**Records for the exercise:**
┄┄┄┄┄┄

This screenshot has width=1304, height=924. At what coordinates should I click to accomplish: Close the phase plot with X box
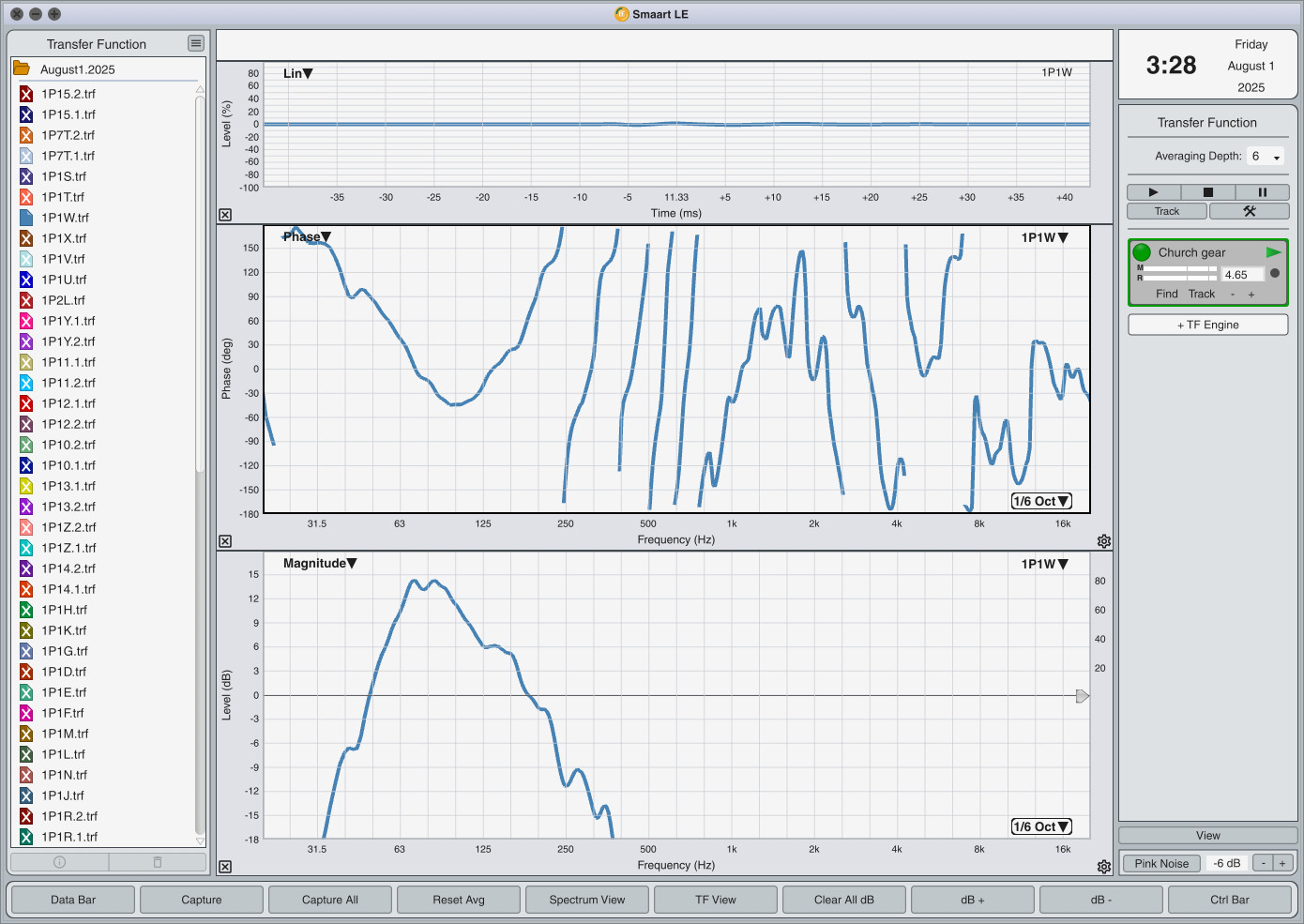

┄┄┄┄┄┄

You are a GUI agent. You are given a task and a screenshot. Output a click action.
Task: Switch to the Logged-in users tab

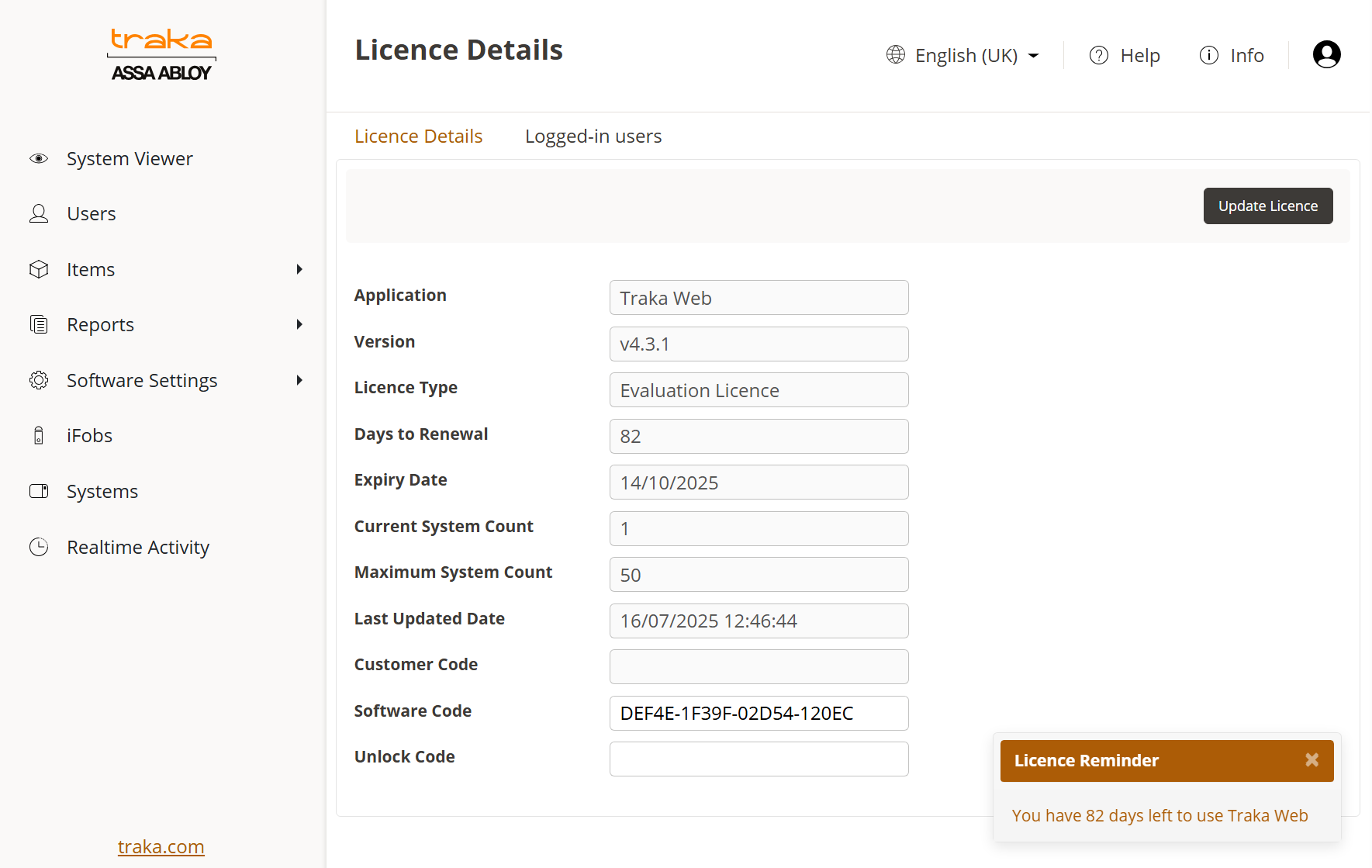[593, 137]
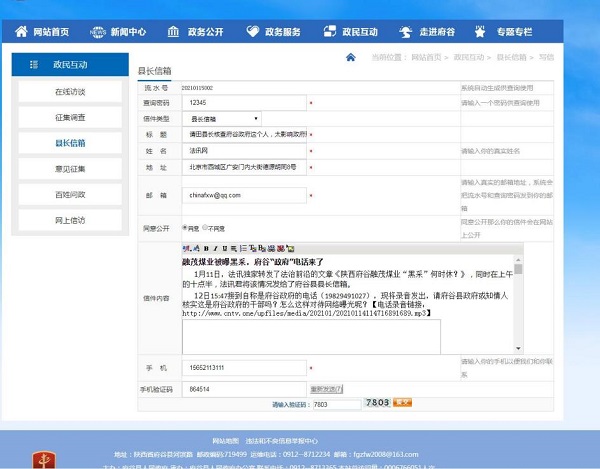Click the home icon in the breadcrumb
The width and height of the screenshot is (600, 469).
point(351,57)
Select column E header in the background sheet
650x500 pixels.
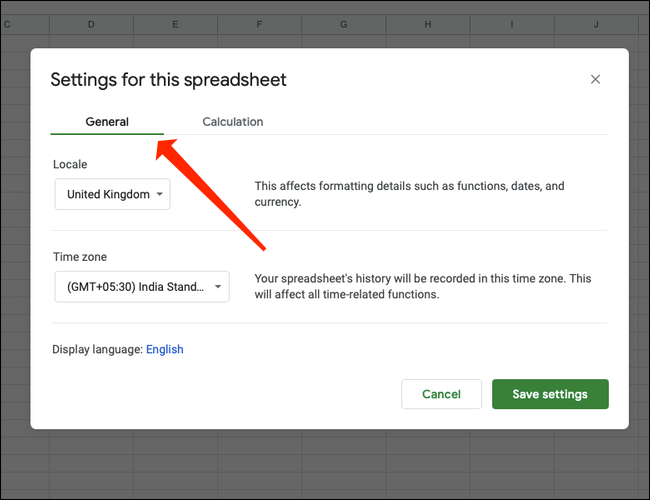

┄┄┄┄┄┄

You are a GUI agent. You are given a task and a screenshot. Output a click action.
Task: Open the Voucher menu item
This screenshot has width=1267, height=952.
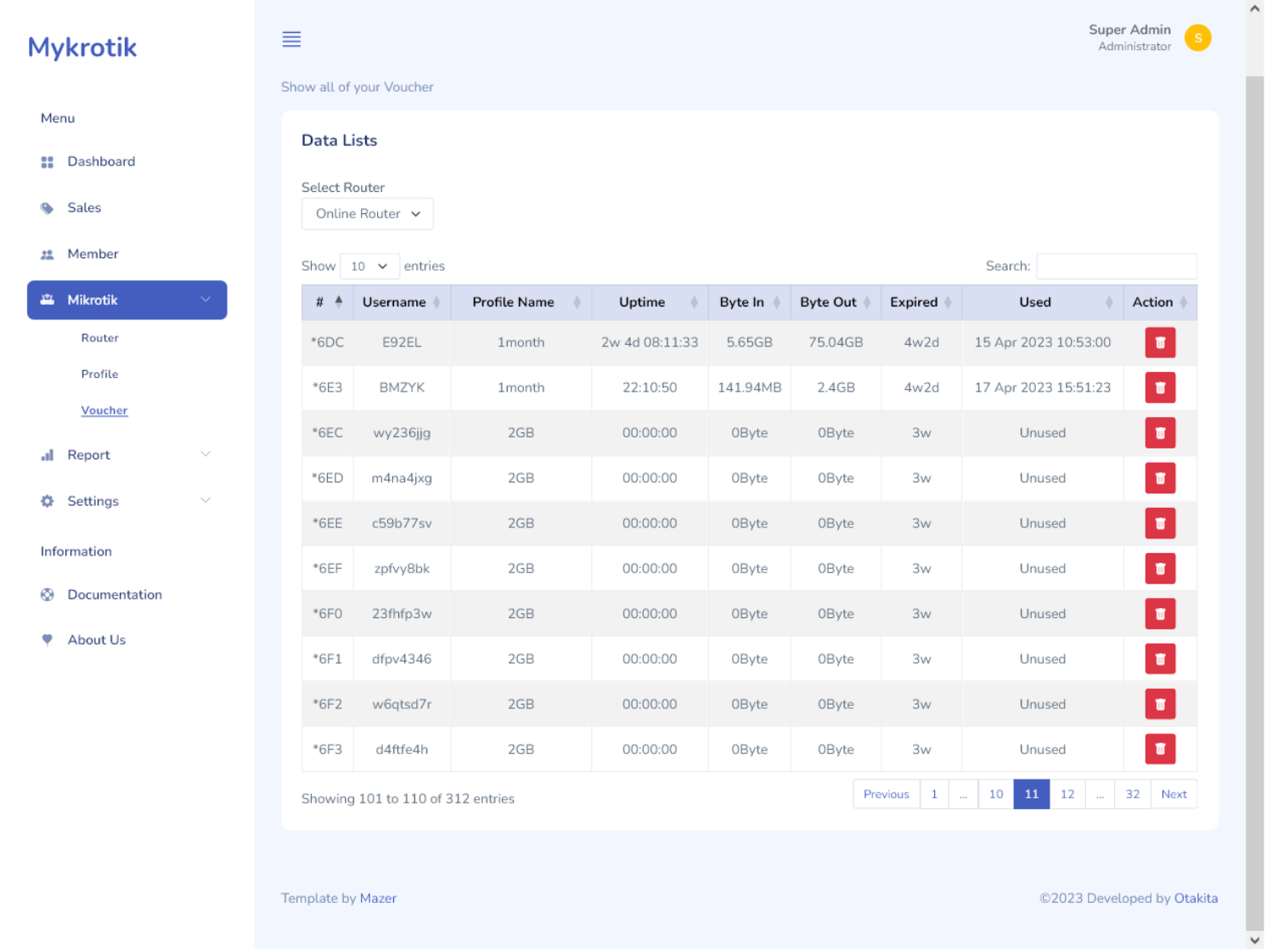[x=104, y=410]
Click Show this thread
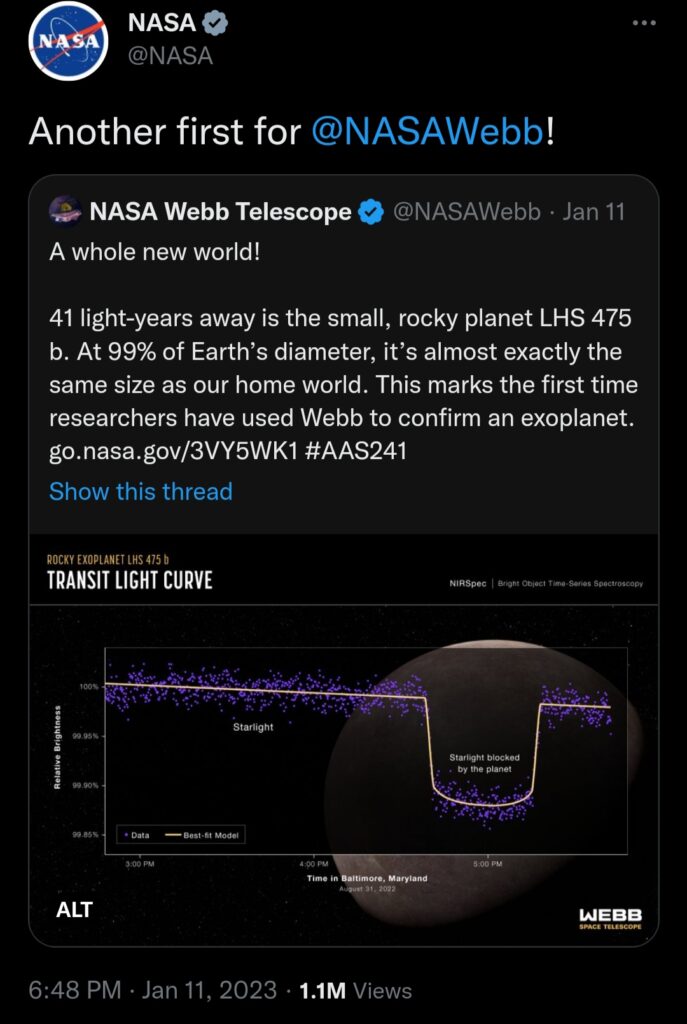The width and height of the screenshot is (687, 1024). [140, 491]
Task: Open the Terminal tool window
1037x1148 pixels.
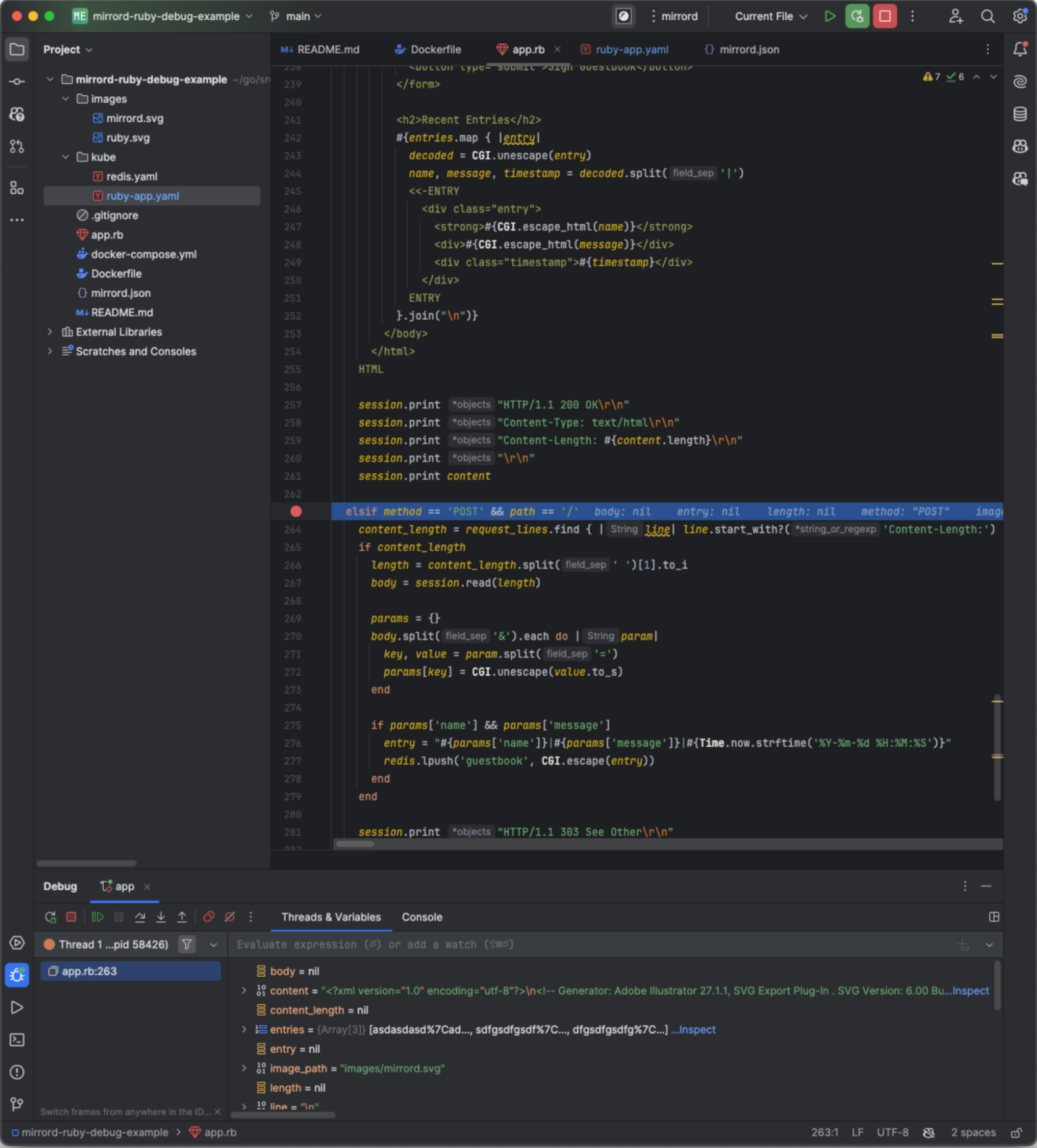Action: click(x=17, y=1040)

┄┄┄┄┄┄

**Your task:**
Which lines in the data hold the string "Open"? Copy each of them.

**Written reply:**
Task: Open the Voucher menu item
Task: Open the Terminal tool window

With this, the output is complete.